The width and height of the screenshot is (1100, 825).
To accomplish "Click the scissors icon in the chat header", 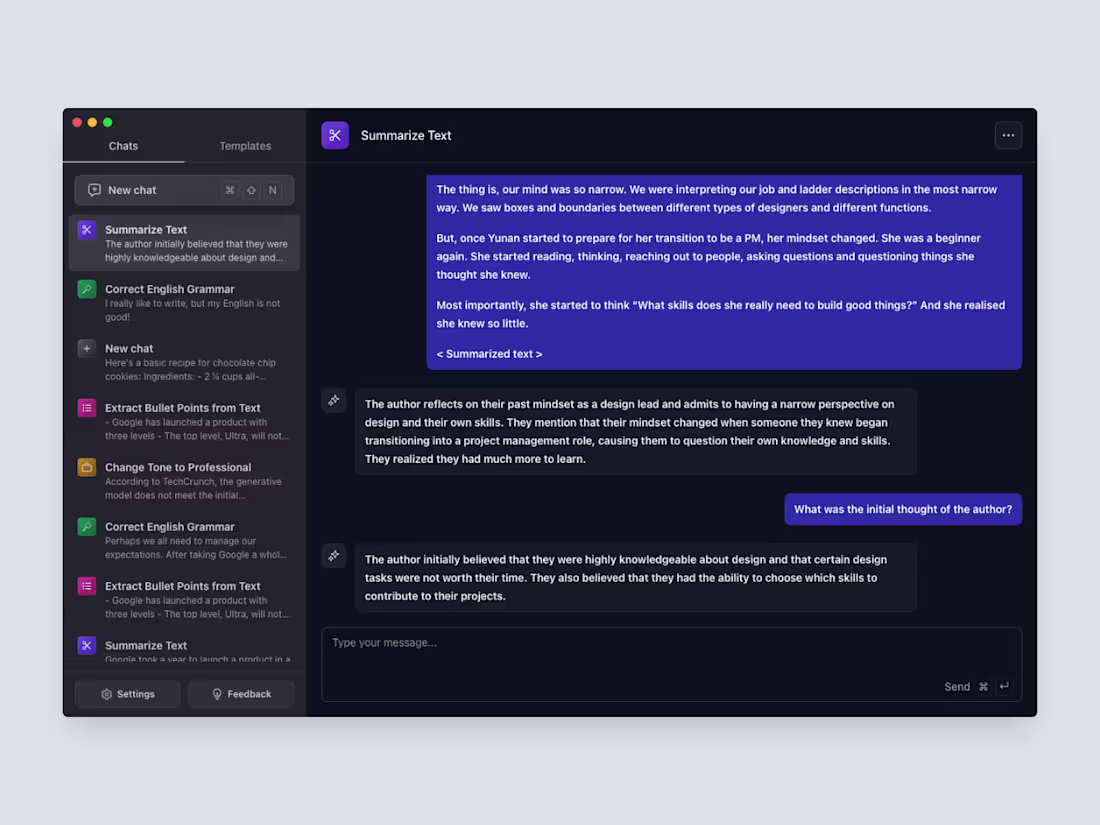I will [335, 135].
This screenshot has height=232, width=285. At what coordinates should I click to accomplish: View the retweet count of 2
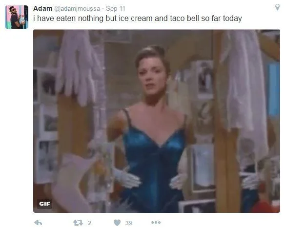coord(89,223)
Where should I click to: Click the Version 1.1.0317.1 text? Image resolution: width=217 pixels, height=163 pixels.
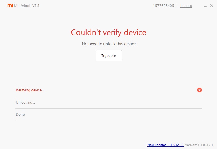click(199, 145)
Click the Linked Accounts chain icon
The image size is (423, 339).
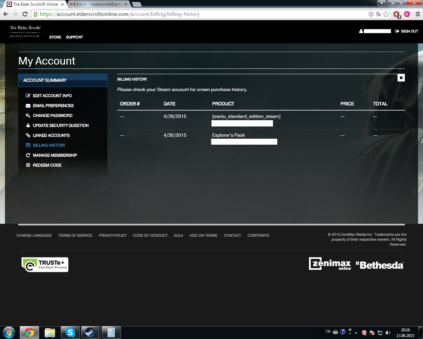click(x=28, y=135)
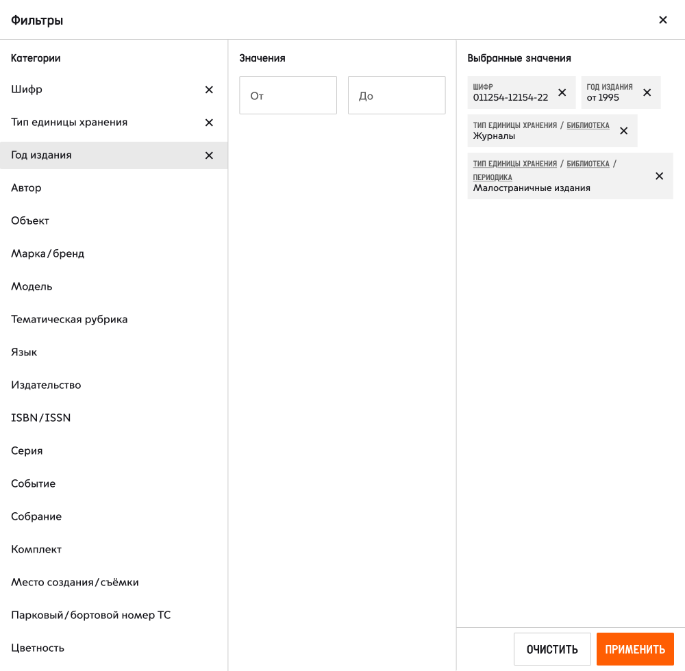
Task: Remove the Шифр 011254-12154-22 chip
Action: 562,92
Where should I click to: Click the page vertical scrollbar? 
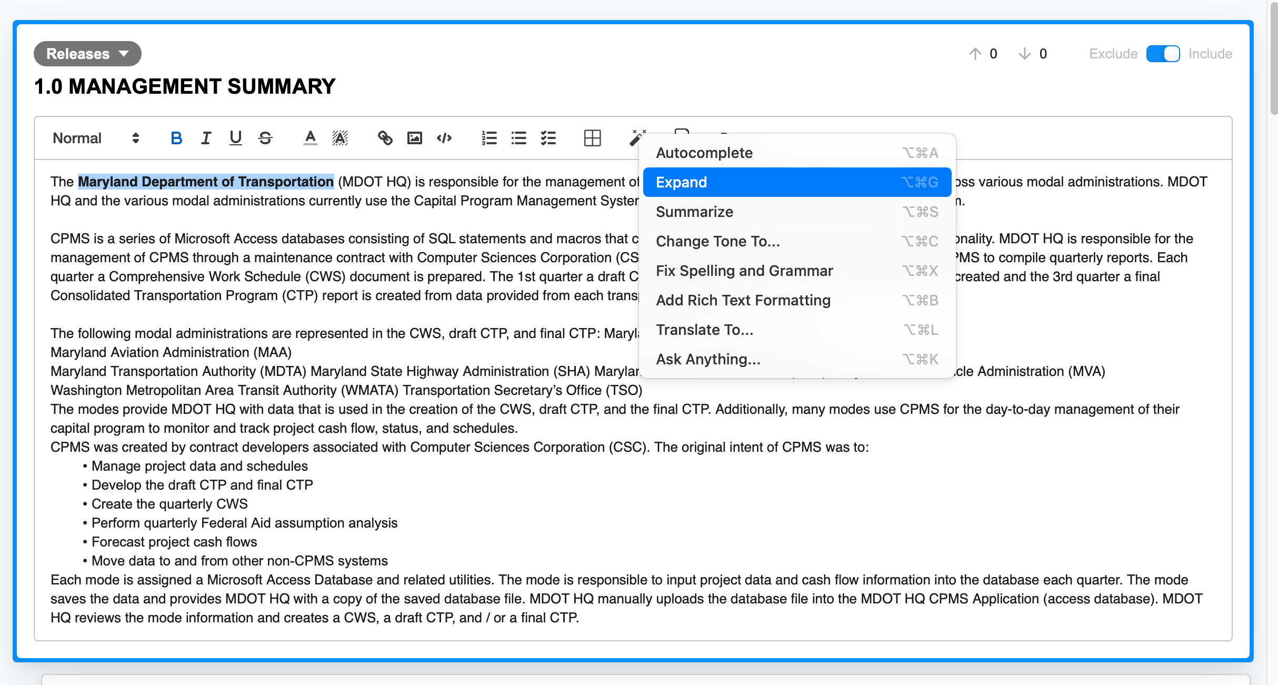coord(1273,58)
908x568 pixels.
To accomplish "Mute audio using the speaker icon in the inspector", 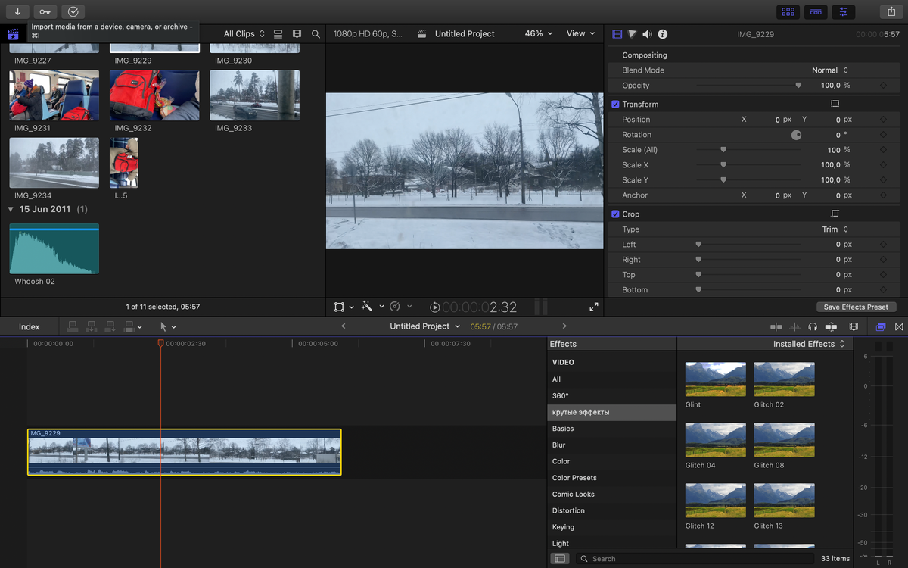I will [648, 33].
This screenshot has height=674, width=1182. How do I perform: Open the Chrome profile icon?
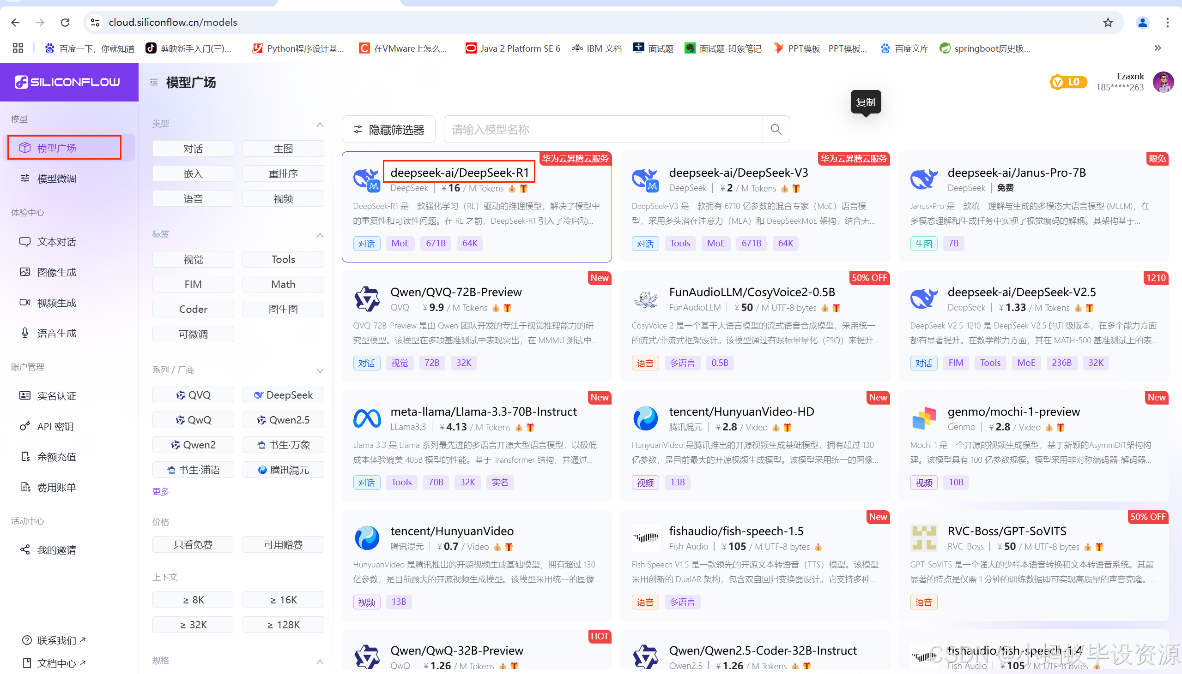(1142, 22)
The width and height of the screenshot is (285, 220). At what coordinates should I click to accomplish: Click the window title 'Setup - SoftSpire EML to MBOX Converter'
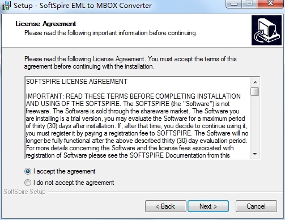tap(83, 6)
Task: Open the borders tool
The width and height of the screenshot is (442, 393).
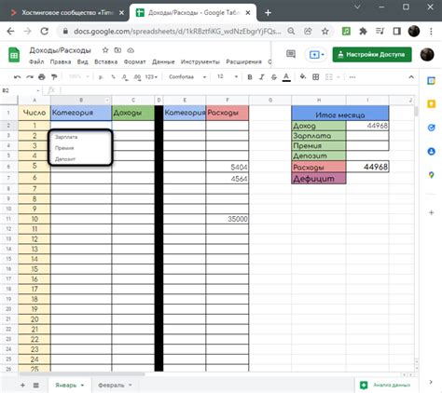Action: click(316, 77)
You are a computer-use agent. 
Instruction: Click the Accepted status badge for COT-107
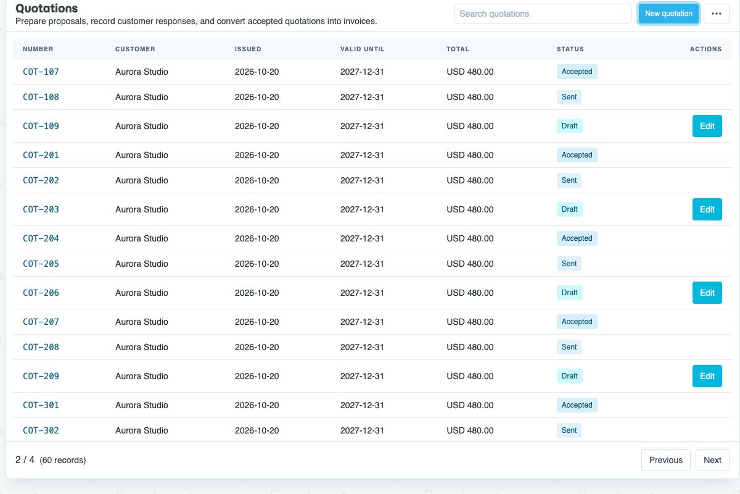tap(577, 72)
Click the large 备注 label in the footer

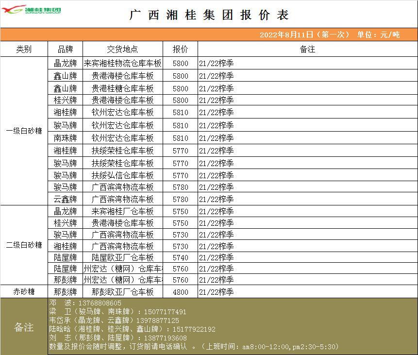click(24, 327)
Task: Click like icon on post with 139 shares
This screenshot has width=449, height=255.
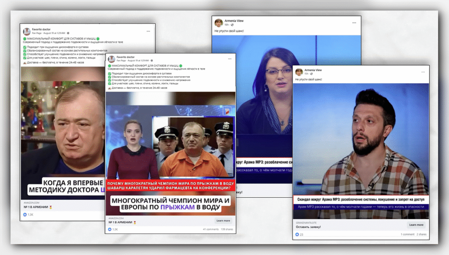Action: click(110, 229)
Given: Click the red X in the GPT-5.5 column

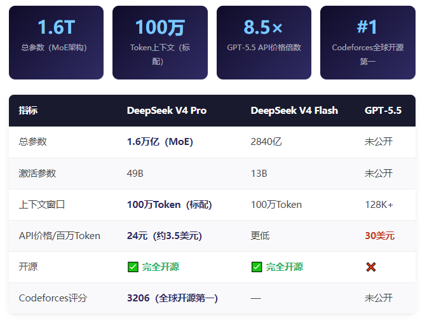Looking at the screenshot, I should 371,267.
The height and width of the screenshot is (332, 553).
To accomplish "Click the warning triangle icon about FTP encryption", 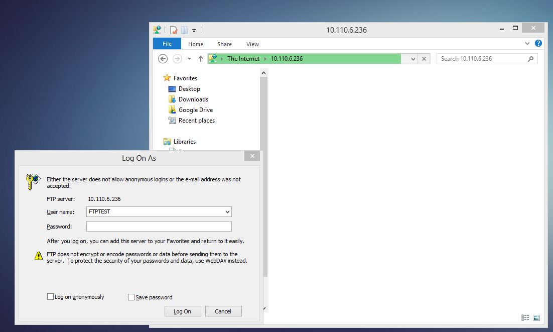I will point(38,256).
◇ ◇ ◇ ◇
▸ **Problem to work on**: Rewrite every line of the data between the line holding "The width and height of the screenshot is (285, 220)." and the line holding "tap(577, 72)", inclusive. Raise each answer coordinate by 56, and leave out the pictures.

▸ **Task solution**:
The width and height of the screenshot is (285, 220). At what coordinates should I click to accomplish: Click the window title 'Setup - SoftSpire EML to MBOX Converter'
tap(139, 62)
Task: Open the borders tool
The width and height of the screenshot is (442, 393).
Action: click(372, 133)
You are a computer-use agent. 
Instruction: Click the Accepted status badge for COT-107
tap(633, 128)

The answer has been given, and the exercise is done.